In all of the entries below, change "GUI agent" to "UI assistant". Write the lines out again with nothing else altered.
╭─ Provided entries
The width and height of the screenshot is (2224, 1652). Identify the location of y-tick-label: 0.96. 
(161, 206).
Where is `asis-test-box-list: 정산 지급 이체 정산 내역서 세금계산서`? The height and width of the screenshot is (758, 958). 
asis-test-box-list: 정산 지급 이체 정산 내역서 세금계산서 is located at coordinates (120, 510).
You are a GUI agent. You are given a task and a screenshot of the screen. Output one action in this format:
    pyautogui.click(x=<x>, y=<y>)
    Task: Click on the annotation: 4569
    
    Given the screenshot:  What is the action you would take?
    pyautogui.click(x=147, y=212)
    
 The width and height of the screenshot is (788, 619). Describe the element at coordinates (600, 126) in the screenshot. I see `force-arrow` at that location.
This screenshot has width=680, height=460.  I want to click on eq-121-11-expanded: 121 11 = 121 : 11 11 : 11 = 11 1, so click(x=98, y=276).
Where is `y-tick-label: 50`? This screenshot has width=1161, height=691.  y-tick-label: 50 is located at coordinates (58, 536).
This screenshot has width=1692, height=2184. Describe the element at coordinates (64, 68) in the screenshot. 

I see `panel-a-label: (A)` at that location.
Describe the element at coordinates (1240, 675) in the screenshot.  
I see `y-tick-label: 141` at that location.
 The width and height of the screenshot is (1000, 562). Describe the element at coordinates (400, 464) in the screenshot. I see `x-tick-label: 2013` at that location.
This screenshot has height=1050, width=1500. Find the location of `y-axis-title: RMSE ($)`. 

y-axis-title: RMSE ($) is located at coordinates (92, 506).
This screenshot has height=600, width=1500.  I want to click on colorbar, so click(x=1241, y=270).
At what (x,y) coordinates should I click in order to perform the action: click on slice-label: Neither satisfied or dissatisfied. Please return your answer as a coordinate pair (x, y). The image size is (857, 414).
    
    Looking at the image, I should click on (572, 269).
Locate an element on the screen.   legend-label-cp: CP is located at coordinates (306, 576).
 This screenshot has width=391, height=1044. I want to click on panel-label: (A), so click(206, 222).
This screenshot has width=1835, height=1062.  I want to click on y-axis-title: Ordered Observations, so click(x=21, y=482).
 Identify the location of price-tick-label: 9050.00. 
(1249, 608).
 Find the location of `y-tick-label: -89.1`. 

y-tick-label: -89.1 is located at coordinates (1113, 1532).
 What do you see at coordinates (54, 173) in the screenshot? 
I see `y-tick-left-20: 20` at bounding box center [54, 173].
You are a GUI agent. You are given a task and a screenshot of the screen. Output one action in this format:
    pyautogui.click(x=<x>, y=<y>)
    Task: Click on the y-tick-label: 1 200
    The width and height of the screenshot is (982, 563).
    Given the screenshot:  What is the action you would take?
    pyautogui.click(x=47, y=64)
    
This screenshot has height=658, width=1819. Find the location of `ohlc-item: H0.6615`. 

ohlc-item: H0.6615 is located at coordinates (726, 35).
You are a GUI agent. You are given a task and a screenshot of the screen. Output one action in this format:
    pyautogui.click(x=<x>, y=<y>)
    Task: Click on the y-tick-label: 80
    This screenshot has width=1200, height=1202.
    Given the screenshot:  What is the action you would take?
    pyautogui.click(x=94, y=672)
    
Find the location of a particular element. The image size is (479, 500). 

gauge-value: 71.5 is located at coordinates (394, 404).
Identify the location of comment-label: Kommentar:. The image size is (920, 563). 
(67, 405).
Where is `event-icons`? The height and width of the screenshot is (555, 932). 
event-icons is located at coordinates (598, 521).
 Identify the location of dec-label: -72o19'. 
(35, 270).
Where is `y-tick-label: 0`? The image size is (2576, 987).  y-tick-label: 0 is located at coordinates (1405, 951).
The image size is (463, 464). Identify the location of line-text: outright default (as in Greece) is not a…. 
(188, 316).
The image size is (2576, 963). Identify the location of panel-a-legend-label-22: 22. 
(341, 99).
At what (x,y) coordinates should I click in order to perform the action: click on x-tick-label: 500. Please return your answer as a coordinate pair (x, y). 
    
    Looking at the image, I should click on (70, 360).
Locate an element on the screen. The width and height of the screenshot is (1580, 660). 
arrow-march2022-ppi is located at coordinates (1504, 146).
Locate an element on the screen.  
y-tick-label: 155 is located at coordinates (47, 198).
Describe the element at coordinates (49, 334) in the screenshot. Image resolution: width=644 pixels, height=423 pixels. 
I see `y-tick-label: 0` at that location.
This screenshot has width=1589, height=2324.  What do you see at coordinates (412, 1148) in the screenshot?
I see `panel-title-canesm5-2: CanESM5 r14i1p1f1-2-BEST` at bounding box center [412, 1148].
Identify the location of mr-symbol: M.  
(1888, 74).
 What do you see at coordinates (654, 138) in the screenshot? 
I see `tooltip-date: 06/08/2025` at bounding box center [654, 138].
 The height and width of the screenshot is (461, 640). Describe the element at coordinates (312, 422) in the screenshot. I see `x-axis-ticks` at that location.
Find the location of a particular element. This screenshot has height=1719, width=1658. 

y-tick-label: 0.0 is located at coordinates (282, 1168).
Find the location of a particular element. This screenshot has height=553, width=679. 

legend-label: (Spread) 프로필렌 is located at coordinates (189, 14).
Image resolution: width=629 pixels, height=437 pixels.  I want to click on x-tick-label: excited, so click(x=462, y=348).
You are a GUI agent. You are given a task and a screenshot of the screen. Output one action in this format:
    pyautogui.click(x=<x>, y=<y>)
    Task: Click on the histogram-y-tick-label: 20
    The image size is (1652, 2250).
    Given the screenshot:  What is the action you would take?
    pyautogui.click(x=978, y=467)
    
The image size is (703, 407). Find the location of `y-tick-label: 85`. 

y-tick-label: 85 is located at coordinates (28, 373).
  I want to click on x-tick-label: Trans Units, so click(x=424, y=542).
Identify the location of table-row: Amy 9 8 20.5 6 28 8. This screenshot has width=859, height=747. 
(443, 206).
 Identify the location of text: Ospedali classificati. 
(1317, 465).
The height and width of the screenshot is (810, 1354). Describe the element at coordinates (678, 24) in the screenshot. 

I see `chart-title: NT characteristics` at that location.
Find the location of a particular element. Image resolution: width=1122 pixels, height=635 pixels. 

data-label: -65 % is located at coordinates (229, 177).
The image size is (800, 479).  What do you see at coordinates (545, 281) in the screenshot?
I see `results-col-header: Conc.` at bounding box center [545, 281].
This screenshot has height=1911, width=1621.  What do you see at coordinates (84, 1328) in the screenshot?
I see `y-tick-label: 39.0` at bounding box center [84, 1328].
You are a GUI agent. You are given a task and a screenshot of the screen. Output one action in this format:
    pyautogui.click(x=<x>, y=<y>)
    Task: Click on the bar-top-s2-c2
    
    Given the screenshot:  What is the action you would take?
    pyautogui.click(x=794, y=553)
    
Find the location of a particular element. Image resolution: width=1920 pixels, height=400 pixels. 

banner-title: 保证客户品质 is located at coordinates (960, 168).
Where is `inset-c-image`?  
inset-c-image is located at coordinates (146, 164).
╰─
Answer to the problem
The width and height of the screenshot is (2224, 1652). Identify the location of y-tick-label: 0.96. 
(161, 206).
Where is `asis-test-box-list: 정산 지급 이체 정산 내역서 세금계산서`? The height and width of the screenshot is (758, 958). 
asis-test-box-list: 정산 지급 이체 정산 내역서 세금계산서 is located at coordinates (120, 510).
You are a UI assistant. You are given a task and a screenshot of the screen. Output one action in this format:
    pyautogui.click(x=<x>, y=<y>)
    Task: Click on the annotation: 4569
    
    Given the screenshot:  What is the action you would take?
    pyautogui.click(x=147, y=212)
    
 The width and height of the screenshot is (788, 619). Describe the element at coordinates (600, 126) in the screenshot. I see `force-arrow` at that location.
This screenshot has width=680, height=460.  I want to click on eq-121-11-expanded: 121 11 = 121 : 11 11 : 11 = 11 1, so click(x=98, y=276).
Where is `y-tick-label: 50`? This screenshot has width=1161, height=691.  y-tick-label: 50 is located at coordinates (58, 536).
This screenshot has width=1692, height=2184. Describe the element at coordinates (64, 68) in the screenshot. 

I see `panel-a-label: (A)` at that location.
Describe the element at coordinates (1240, 675) in the screenshot.  
I see `y-tick-label: 141` at that location.
 The width and height of the screenshot is (1000, 562). Describe the element at coordinates (400, 464) in the screenshot. I see `x-tick-label: 2013` at that location.
This screenshot has height=1050, width=1500. Find the location of `y-axis-title: RMSE ($)`. 

y-axis-title: RMSE ($) is located at coordinates (92, 506).
This screenshot has height=600, width=1500.  I want to click on colorbar, so click(x=1241, y=270).
At what (x,y) coordinates should I click in order to perform the action: click on slice-label: Neither satisfied or dissatisfied. Please return your answer as a coordinate pair (x, y). The image size is (857, 414).
    
    Looking at the image, I should click on (572, 269).
Locate an element on the screen.   legend-label-cp: CP is located at coordinates (306, 576).
 This screenshot has width=391, height=1044. I want to click on panel-label: (A), so click(206, 222).
This screenshot has width=1835, height=1062.  I want to click on y-axis-title: Ordered Observations, so click(x=21, y=482).
 Identify the location of price-tick-label: 9050.00. 
(1249, 608).
 Find the location of `y-tick-label: -89.1`. 

y-tick-label: -89.1 is located at coordinates (1113, 1532).
 What do you see at coordinates (54, 173) in the screenshot? 
I see `y-tick-left-20: 20` at bounding box center [54, 173].
You are a UI assistant. You are given a task and a screenshot of the screen. Output one action in this format:
    pyautogui.click(x=<x>, y=<y>)
    Task: Click on the y-tick-label: 1 200
    The width and height of the screenshot is (982, 563).
    Given the screenshot:  What is the action you would take?
    pyautogui.click(x=47, y=64)
    
This screenshot has height=658, width=1819. Find the location of `ohlc-item: H0.6615`. 

ohlc-item: H0.6615 is located at coordinates (726, 35).
You are a UI assistant. You are given a task and a screenshot of the screen. Output one action in this format:
    pyautogui.click(x=<x>, y=<y>)
    Task: Click on the y-tick-label: 80
    This screenshot has width=1200, height=1202.
    Given the screenshot:  What is the action you would take?
    pyautogui.click(x=94, y=672)
    
Find the location of a particular element. The image size is (479, 500). 

gauge-value: 71.5 is located at coordinates (394, 404).
Identify the location of comment-label: Kommentar:. The image size is (920, 563). 
(67, 405).
Where is `event-icons`? The height and width of the screenshot is (555, 932). 
event-icons is located at coordinates (598, 521).
 Identify the location of dec-label: -72o19'. 
(35, 270).
Where is `y-tick-label: 0`? The image size is (2576, 987).  y-tick-label: 0 is located at coordinates (1405, 951).
The image size is (463, 464). Identify the location of line-text: outright default (as in Greece) is not a…. 
(188, 316).
The image size is (2576, 963). Identify the location of panel-a-legend-label-22: 22. 
(341, 99).
At what (x,y) coordinates should I click in order to perform the action: click on x-tick-label: 500. Please return your answer as a coordinate pair (x, y). 
    
    Looking at the image, I should click on (70, 360).
Locate an element on the screen. The width and height of the screenshot is (1580, 660). 
arrow-march2022-ppi is located at coordinates (1504, 146).
Locate an element on the screen.  
y-tick-label: 155 is located at coordinates (47, 198).
Describe the element at coordinates (49, 334) in the screenshot. Image resolution: width=644 pixels, height=423 pixels. 
I see `y-tick-label: 0` at that location.
This screenshot has width=1589, height=2324.  What do you see at coordinates (412, 1148) in the screenshot?
I see `panel-title-canesm5-2: CanESM5 r14i1p1f1-2-BEST` at bounding box center [412, 1148].
Identify the location of mr-symbol: M.  
(1888, 74).
 What do you see at coordinates (654, 138) in the screenshot? 
I see `tooltip-date: 06/08/2025` at bounding box center [654, 138].
 The height and width of the screenshot is (461, 640). Describe the element at coordinates (312, 422) in the screenshot. I see `x-axis-ticks` at that location.
Find the location of a particular element. This screenshot has height=1719, width=1658. 

y-tick-label: 0.0 is located at coordinates (282, 1168).
Find the location of a particular element. This screenshot has height=553, width=679. 

legend-label: (Spread) 프로필렌 is located at coordinates (189, 14).
Image resolution: width=629 pixels, height=437 pixels.  I want to click on x-tick-label: excited, so click(x=462, y=348).
You are a UI assistant. You are given a task and a screenshot of the screen. Output one action in this format:
    pyautogui.click(x=<x>, y=<y>)
    Task: Click on the histogram-y-tick-label: 20
    The image size is (1652, 2250).
    Given the screenshot:  What is the action you would take?
    pyautogui.click(x=978, y=467)
    
The image size is (703, 407). Find the location of `y-tick-label: 85`. 

y-tick-label: 85 is located at coordinates (28, 373).
  I want to click on x-tick-label: Trans Units, so click(x=424, y=542).
Identify the location of table-row: Amy 9 8 20.5 6 28 8. This screenshot has width=859, height=747. 
(443, 206).
 Identify the location of text: Ospedali classificati. 
(1317, 465).
The height and width of the screenshot is (810, 1354). Describe the element at coordinates (678, 24) in the screenshot. 

I see `chart-title: NT characteristics` at that location.
Find the location of a particular element. Image resolution: width=1122 pixels, height=635 pixels. 

data-label: -65 % is located at coordinates (229, 177).
The image size is (800, 479).  What do you see at coordinates (545, 281) in the screenshot?
I see `results-col-header: Conc.` at bounding box center [545, 281].
This screenshot has height=1911, width=1621.  What do you see at coordinates (84, 1328) in the screenshot?
I see `y-tick-label: 39.0` at bounding box center [84, 1328].
You are a UI assistant. You are given a task and a screenshot of the screen. Output one action in this format:
    pyautogui.click(x=<x>, y=<y>)
    Task: Click on the bar-top-s2-c2
    
    Given the screenshot:  What is the action you would take?
    pyautogui.click(x=794, y=553)
    
Find the location of a particular element. Image resolution: width=1920 pixels, height=400 pixels. 

banner-title: 保证客户品质 is located at coordinates (960, 168).
Where is `inset-c-image`?  
inset-c-image is located at coordinates (146, 164).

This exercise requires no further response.